- **SUPPLIED DATA**:
++++

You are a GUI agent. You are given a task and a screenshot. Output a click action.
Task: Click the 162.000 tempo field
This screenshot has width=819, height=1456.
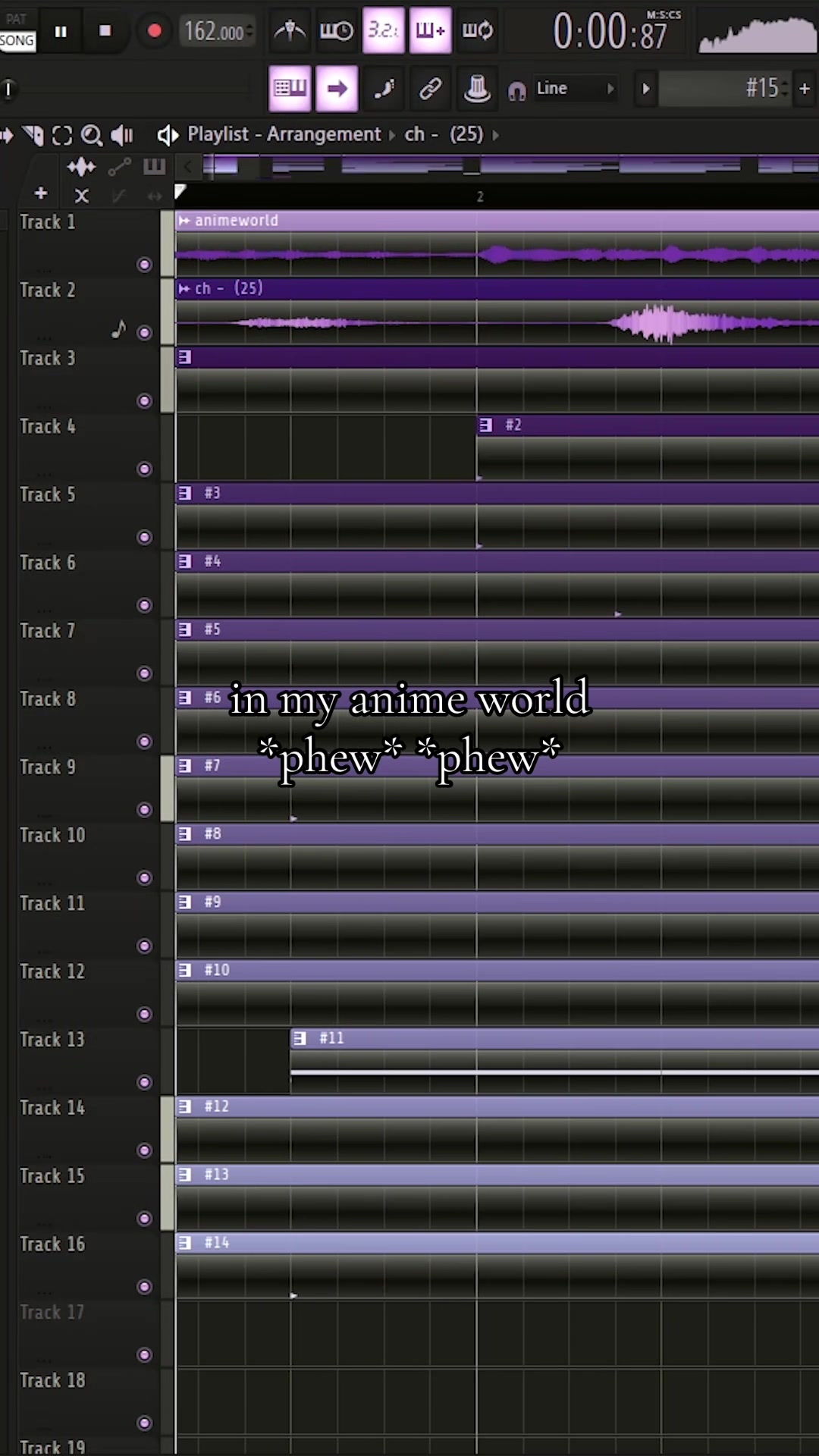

++++

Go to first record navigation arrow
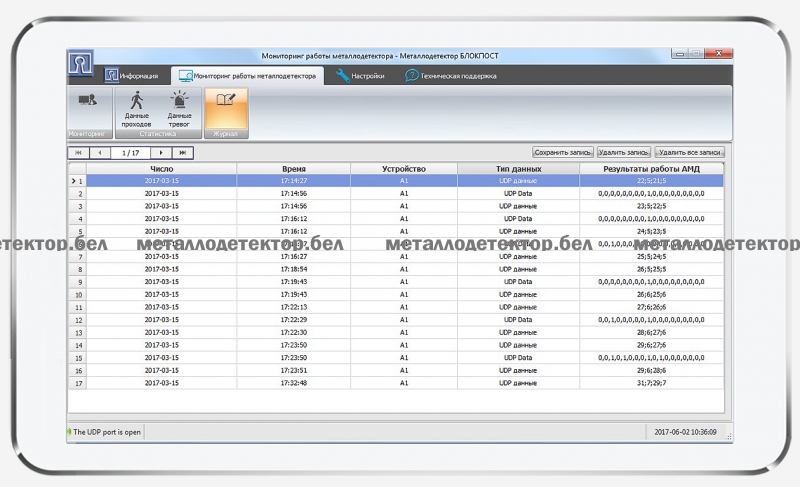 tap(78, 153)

++++

- **EXERCISE GOAL**: How many lines in the records above contain the word "screenshot"? Reply with the number alone.

- **RESULT OF THE EXERCISE**: 2